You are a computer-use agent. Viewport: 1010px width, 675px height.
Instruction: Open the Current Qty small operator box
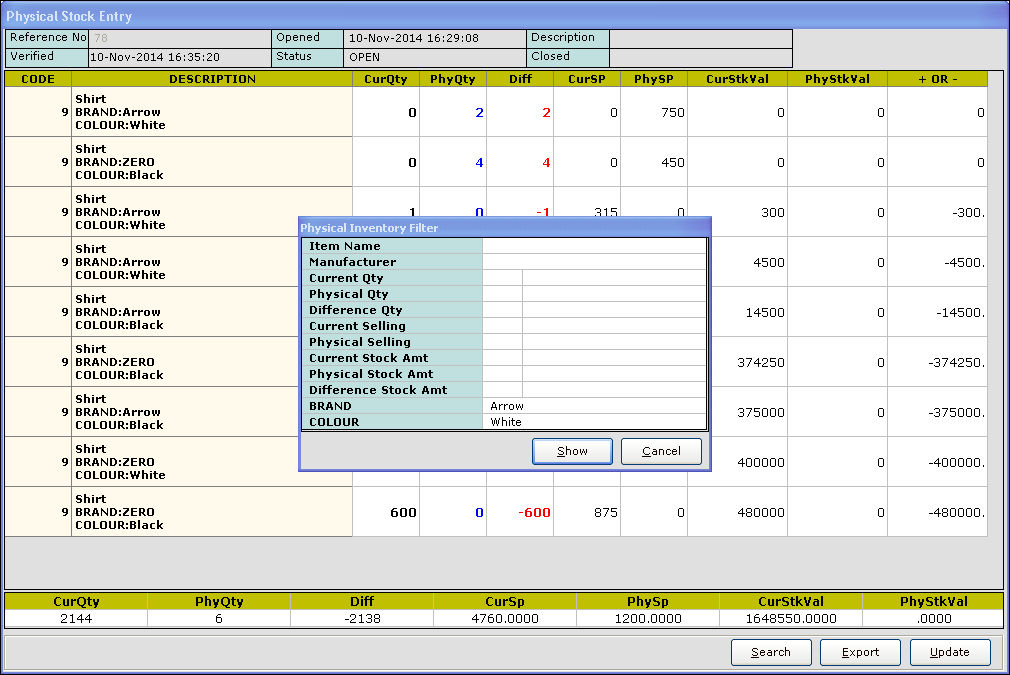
---
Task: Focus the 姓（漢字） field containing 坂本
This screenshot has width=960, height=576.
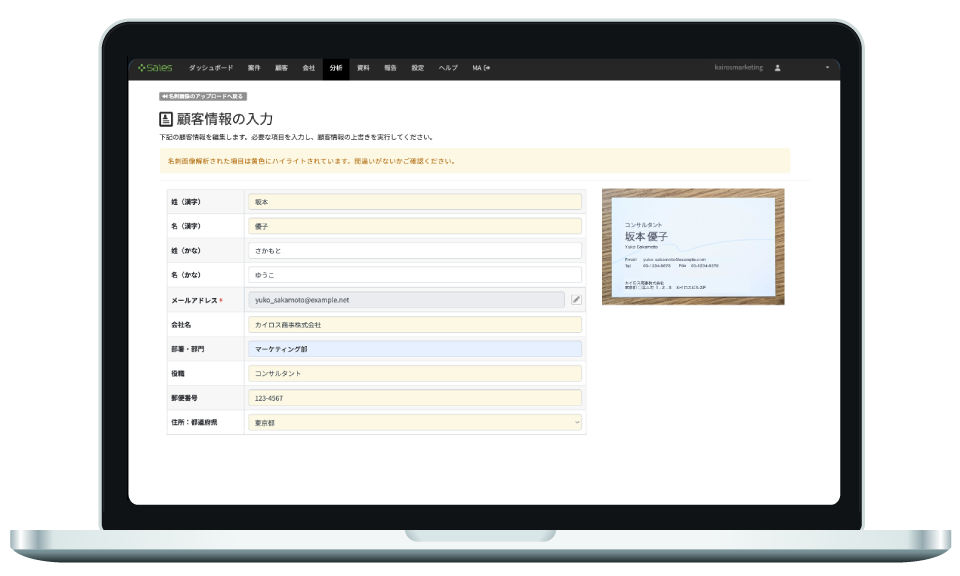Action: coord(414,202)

SHORT PROBLEM
Turn the part of the entries that opens with the line containing "You are a computer-use" and closes with the line containing "Instruction: Open the" into a JSON list of strings, one string per line, leaving out any blank lines.

WRITTEN REPLY
[
  "You are a computer-use agent. Viewport: 1010px width, 675px height.",
  "Instruction: Open the Current Qty small operator box"
]